Mallet, Chisel, And Curls


She established a studio in Rome and selected a flawless slab of white Carrara marble for the Lincoln statue. After six months of arduous work the statue was finished, and Vinnie returned to the United States. Her moment of truth came shortly thereafter —in January of 1871, when members of Congress and other government officials, journalists, and personal friends gathered in the Rotunda to view the statue prior to its public unveiling. An Illinois delegation comprising individuals who had known the living Lincoln intimately were in the audience as the veil was slowly raised.


“There was a momentary hush, and than an involuntary, warm, and universal demonstration of applause gave the verdict of the distinguished and critical gathering, and assured the artist that her work was to be set down a success,” commented The Evening Star of Washington. ”… And then everybody turned to where the little sculptor-girl stood, a little in the rear with glad tears in her eyes, and congratulations were poured in upon her. …”

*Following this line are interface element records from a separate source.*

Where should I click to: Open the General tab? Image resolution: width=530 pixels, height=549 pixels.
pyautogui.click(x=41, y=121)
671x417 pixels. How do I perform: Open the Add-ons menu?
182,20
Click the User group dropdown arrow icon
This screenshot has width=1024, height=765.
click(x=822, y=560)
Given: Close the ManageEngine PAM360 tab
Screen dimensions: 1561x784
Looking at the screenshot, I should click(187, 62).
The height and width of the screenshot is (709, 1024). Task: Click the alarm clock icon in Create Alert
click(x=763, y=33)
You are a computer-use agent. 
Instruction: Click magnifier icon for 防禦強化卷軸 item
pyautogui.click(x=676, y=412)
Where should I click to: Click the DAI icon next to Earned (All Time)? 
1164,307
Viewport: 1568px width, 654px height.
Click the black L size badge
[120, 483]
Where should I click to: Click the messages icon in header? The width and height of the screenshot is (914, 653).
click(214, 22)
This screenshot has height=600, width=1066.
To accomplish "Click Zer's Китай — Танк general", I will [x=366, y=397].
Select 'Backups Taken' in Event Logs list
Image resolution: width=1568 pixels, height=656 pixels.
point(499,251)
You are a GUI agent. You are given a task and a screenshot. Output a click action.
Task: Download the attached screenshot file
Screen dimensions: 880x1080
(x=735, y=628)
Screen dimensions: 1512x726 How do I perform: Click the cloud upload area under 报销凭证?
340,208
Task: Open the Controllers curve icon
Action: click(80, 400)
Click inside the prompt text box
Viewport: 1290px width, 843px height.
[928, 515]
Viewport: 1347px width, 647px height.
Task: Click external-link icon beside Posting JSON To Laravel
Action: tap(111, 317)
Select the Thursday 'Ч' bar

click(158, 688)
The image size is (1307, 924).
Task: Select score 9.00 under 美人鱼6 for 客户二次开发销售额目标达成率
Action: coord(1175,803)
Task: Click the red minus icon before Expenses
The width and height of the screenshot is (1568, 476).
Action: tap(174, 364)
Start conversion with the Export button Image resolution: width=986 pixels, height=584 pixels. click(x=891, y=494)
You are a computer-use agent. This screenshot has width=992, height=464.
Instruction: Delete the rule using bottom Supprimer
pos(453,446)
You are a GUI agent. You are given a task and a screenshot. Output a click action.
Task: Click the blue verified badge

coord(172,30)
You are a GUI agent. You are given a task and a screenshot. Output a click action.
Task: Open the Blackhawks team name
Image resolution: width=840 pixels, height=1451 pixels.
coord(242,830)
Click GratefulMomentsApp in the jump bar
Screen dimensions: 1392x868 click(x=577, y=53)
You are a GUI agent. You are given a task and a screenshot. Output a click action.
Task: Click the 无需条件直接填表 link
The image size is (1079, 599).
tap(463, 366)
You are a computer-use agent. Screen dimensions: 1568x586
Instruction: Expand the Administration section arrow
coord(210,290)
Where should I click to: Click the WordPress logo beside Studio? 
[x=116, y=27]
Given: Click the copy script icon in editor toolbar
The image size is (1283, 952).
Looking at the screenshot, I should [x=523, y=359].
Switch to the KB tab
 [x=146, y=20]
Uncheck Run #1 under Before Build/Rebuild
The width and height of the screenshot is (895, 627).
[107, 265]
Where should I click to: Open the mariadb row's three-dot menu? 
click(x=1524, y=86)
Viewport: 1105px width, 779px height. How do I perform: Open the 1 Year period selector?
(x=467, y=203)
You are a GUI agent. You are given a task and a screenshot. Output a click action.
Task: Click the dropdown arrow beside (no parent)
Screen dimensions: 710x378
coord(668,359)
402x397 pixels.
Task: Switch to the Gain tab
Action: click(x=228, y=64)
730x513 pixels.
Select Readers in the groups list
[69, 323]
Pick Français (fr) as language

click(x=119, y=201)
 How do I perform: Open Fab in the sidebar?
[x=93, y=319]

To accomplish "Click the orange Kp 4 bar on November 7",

At the lavish public unveiling later that month Senator Matthew Carpenter of Wisconsin said that “if she has failed at all, it is in presenting a statue more attractive than the original. But failing in this is no impeachment of her genius, for God only could make a face so sad, so rugged, so homely as Lincoln’s was.” Senator Lyman Trumbull of Illinois added that “it was fit that he who, by his own unaided efforts, had risen from obscurity to the highest earthly position, and who had gone down to the grave mourned by the civilized world, should have his features transmitted to posterity by one who, like him, had nothing but her hands and her head to urge her forward.”

Vinnie’s achievement brought her both fame and new opportunity. At the age of thirty-one she interrupted her work to marry Lieutenant Richard L. Hoxie of the United States Army Engineers in a ceremony considered brilliant even by Washington standards. She then completed a heroic statue of David Glasgow Farragut, famed Civil War admiral, which had been commissioned by Congress. The statue was cast in bronze from the propeller of Farragut’s flagship, the U.S.S. Hartford , and placed in Farragut Square in the heart of the city. Although Vinnie, who became a popular Washington hostess, would later do other works as well, including two for Statuary Hall in the Capitol, she would be best remembered as the girl who sculptured Lincoln.

A century later millions of visitors to the Capitol each year pause before the statue of Abraham Lincoln, struck by its aura of simplicity and sadness. Few, however, know that the statue, one of the nation’s great art treasures, was executed by a young girl. Nor do they know how close a vindictive Congress came to reducing the statue merely to Vinnie Ream’s fond dream.